++++ Exercise input

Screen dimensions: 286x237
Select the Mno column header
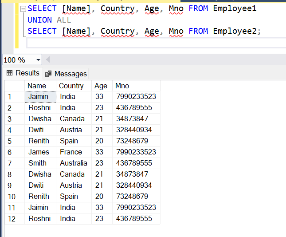point(137,86)
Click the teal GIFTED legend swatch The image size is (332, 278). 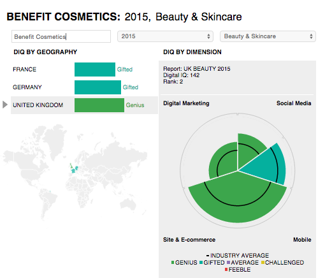point(201,263)
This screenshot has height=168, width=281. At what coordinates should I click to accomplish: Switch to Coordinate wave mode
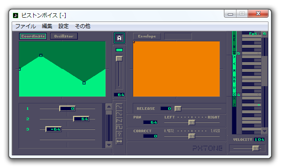click(33, 36)
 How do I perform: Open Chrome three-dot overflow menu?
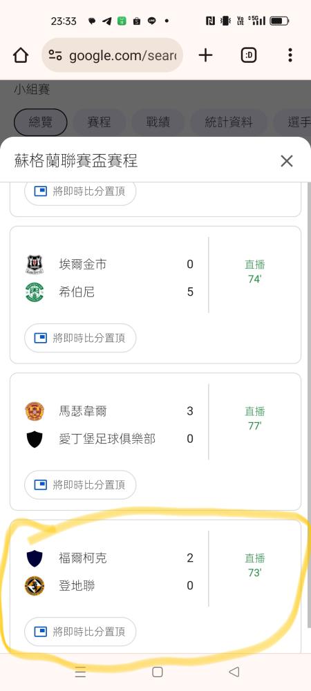click(x=290, y=55)
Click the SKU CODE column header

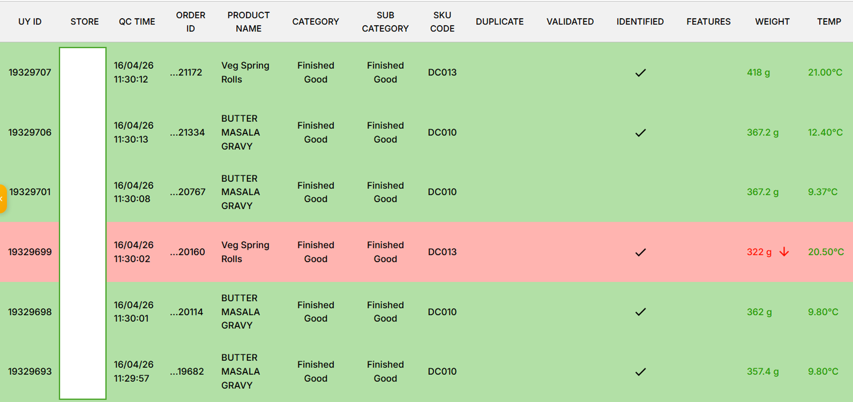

++++++++

◆ **Exercise directions**
Skipping any pictures, copy the line that holds "How do I perform: Open" and each line after it through the last line of the records, unchanged, and no other lines.

◆ **Response**
 How do I perform: Open Chrome three-dot overflow menu?
click(x=290, y=55)
Click the SKU CODE column header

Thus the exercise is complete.